The earliest reference to self-winding watches is at the end of 1773 when a newspaper reported that Joseph Tlustos had invented a watch that did not need to be wound. But his idea was probably based on the myth of perpetual motion, and it is unlikely that it was a practical solution to the problem of self-winding watches.

The earliest credible evidence for a successful design is the watch made by the Swiss watchmaker Abraham-Louis Perrelet, who lived in Le Locle. In late 1776 or early 1777, he invented a self-winding mechanism for pocket watches but the original reports make no mention of the mechanism used, although later evidence could point to a side weight type. The Geneva Society of Arts, reporting on this watch in 1777, stated that 15 minutes walking was necessary to fully wind the watch.

In 1777 Abraham-Louis Breguet also became interested in the idea, and his first attempts led him to make a self-winding mechanism with a barrel remontoire. Although a successful design, it was too complex and expensive for it to be manufactured and sold.

About the end of 1777 or early 1778, Hubert Sarton designed a watch with a rotor mechanism. Towards the end of 1778 he sent a watch to the French Academy of Sciences and a report was written which, together with a drawing, gave a detailed description of the mechanism. Sarton's design is similar to those used in modern wrist watches, although there is no evidence linking the 18th-century design to 20th-century developments.

About the beginning of 1779, Abraham-Louis Breguet became aware of Perrelet's watches, probably through Louis Recordon, who travelled from Geneva to London via Le Locle and Paris.
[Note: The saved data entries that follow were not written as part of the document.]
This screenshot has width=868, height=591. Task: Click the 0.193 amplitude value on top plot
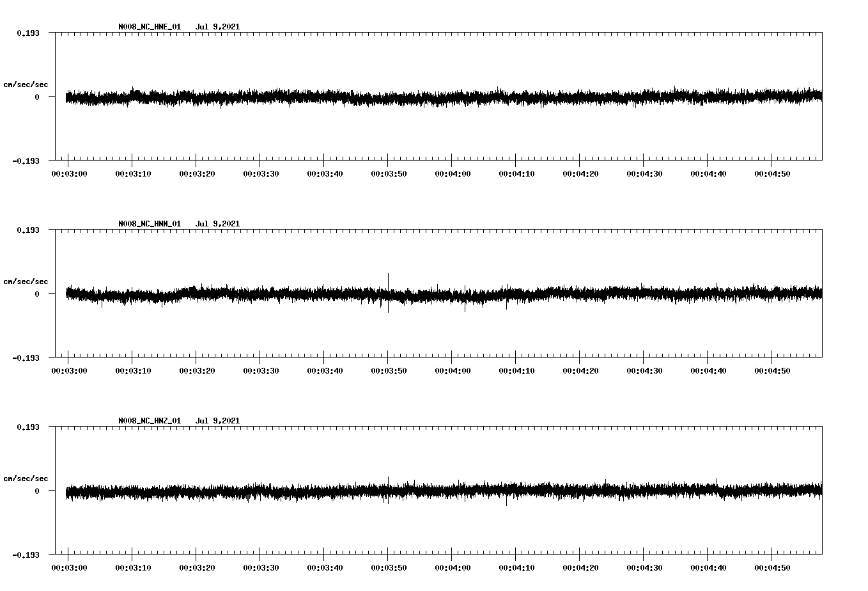29,31
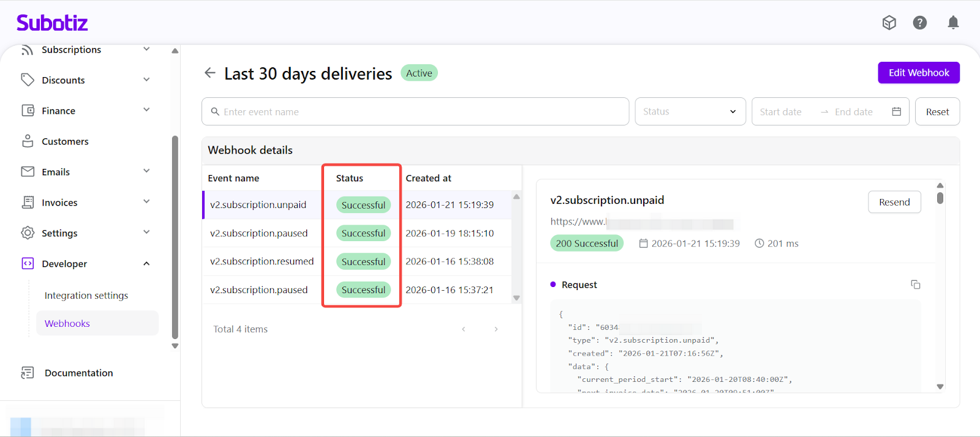Click the Edit Webhook button
The image size is (980, 437).
tap(918, 73)
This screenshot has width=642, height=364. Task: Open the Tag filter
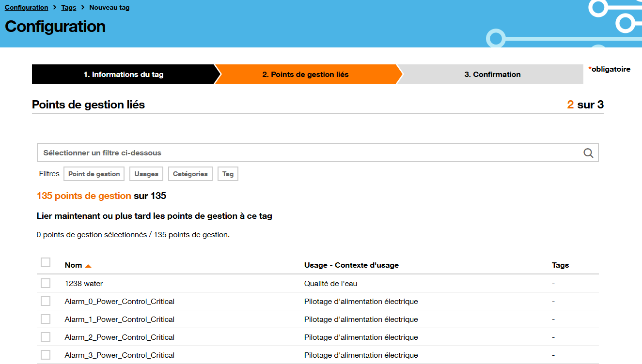tap(228, 173)
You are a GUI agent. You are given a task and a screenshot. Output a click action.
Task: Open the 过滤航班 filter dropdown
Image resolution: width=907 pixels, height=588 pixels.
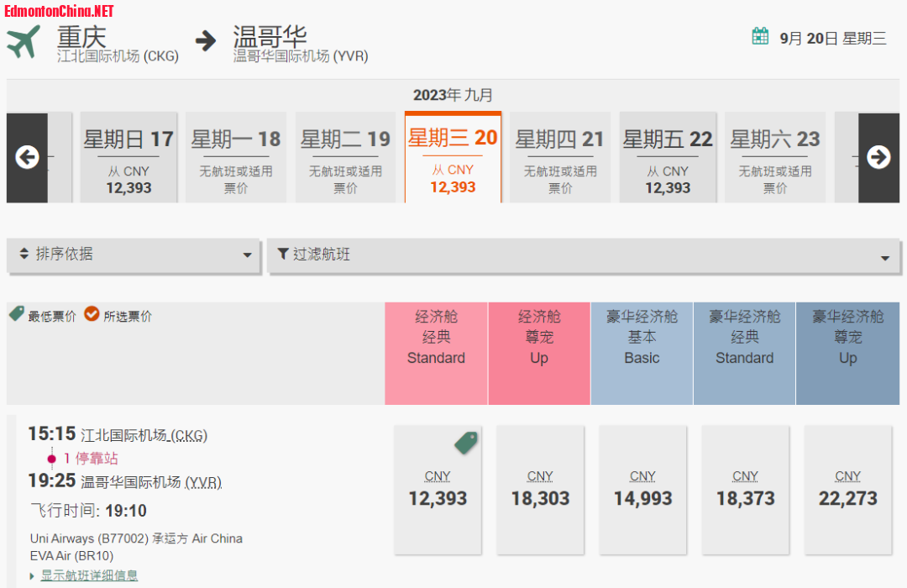pos(583,255)
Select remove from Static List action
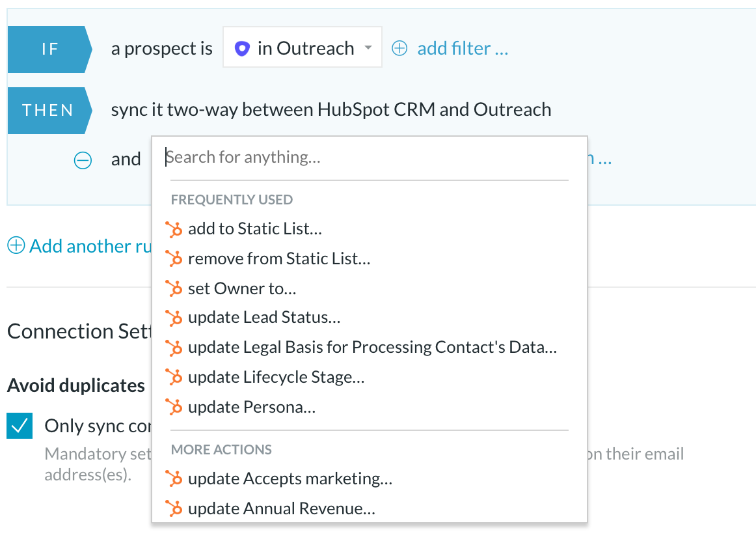Viewport: 756px width, 539px height. pyautogui.click(x=279, y=258)
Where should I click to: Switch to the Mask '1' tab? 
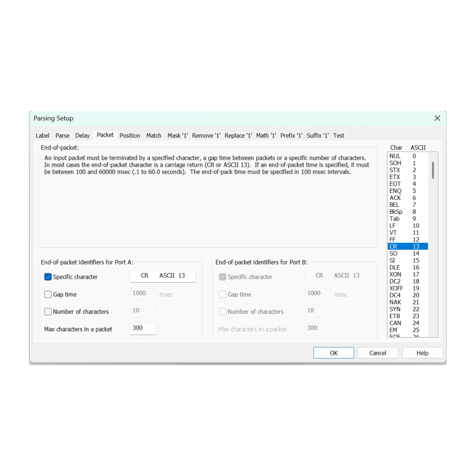click(x=177, y=135)
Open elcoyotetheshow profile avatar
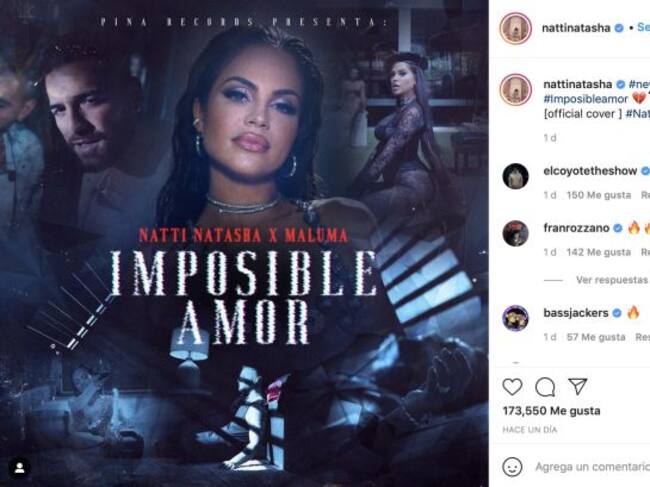The image size is (650, 487). click(516, 176)
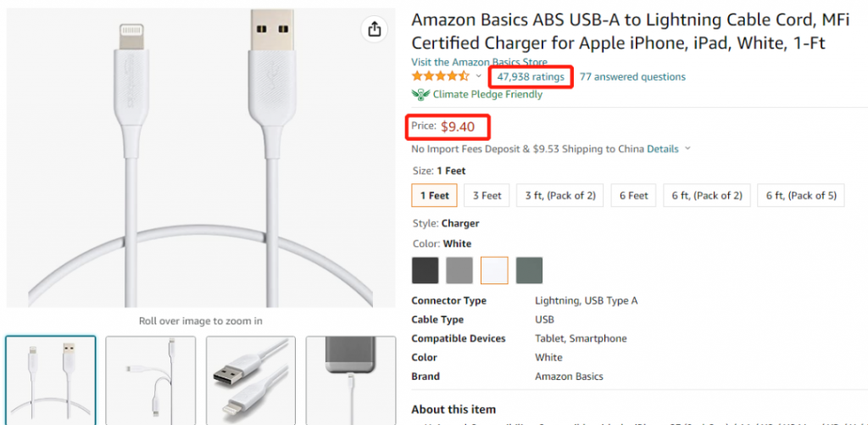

Breguet studied and improved the design, and made many self-winding watches from then to about 1810.

Although a few self-winding watches and patents for them were made from 1780 on, for more than one hundred years these watches were rare, until the advent of the wrist watch.
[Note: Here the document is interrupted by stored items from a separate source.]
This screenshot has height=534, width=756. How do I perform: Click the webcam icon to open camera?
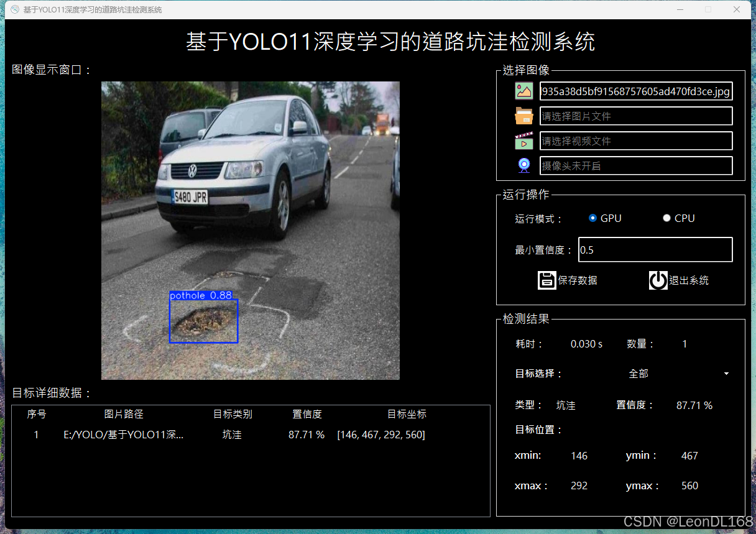(524, 165)
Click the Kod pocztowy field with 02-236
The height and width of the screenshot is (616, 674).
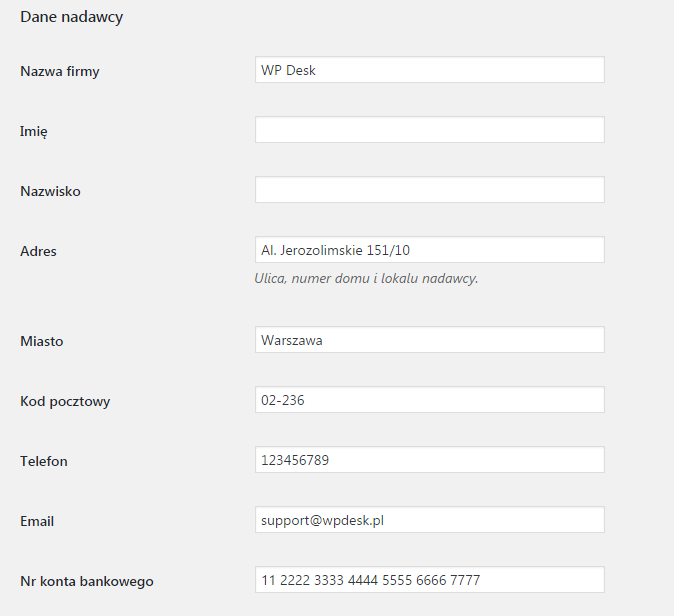tap(430, 400)
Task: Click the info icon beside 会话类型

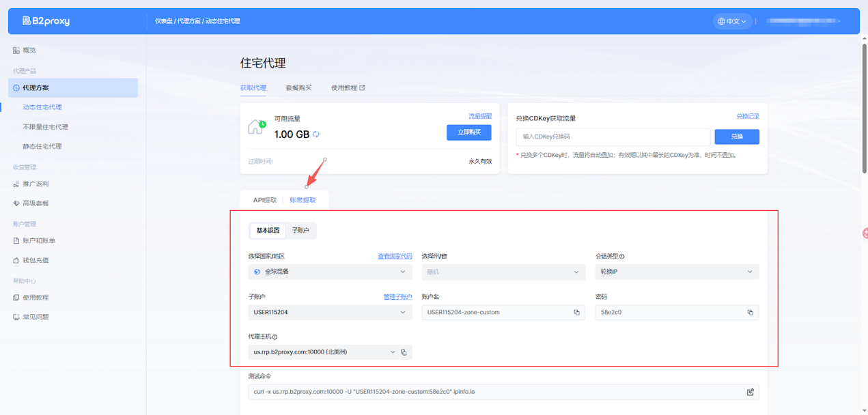Action: coord(622,257)
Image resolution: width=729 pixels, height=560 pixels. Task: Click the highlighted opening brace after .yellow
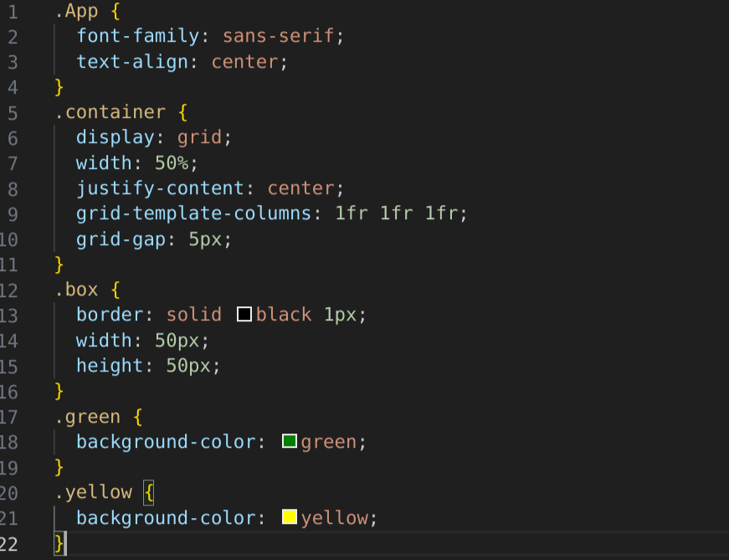pyautogui.click(x=149, y=492)
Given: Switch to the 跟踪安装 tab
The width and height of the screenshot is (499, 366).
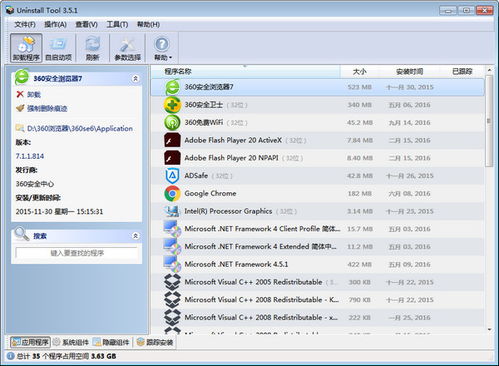Looking at the screenshot, I should tap(155, 342).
During the years 1776 to 1810 four different types of weight were used:

- Side-weight
 The weight pivots at the edge of the movement and can oscillate up and down. The movement of the weight is limited to about 40°. This is the most common design produced by many makers including Breguet.
 These watches were called jerking watches because, even with buffers, when the weight hit the case the whole watch would jerk.

- Center-weight
 The weight pivots in the center of the movement and rotates clockwise and anti-clockwise. The weight is supported by a bridge that blocks the rotation and it is limited to about 180°. A few movements were made by different makers.

- Rotor-weight
 Again the weight pivots in the center of the movement and rotates clockwise and anti-clockwise. However, there is no bridge and it can rotate 360°. Very few of these movements were made.

- Movement-weight
 Here the whole movement is pivoted in the case and acts as the weight. Only one example is known, made in 1806.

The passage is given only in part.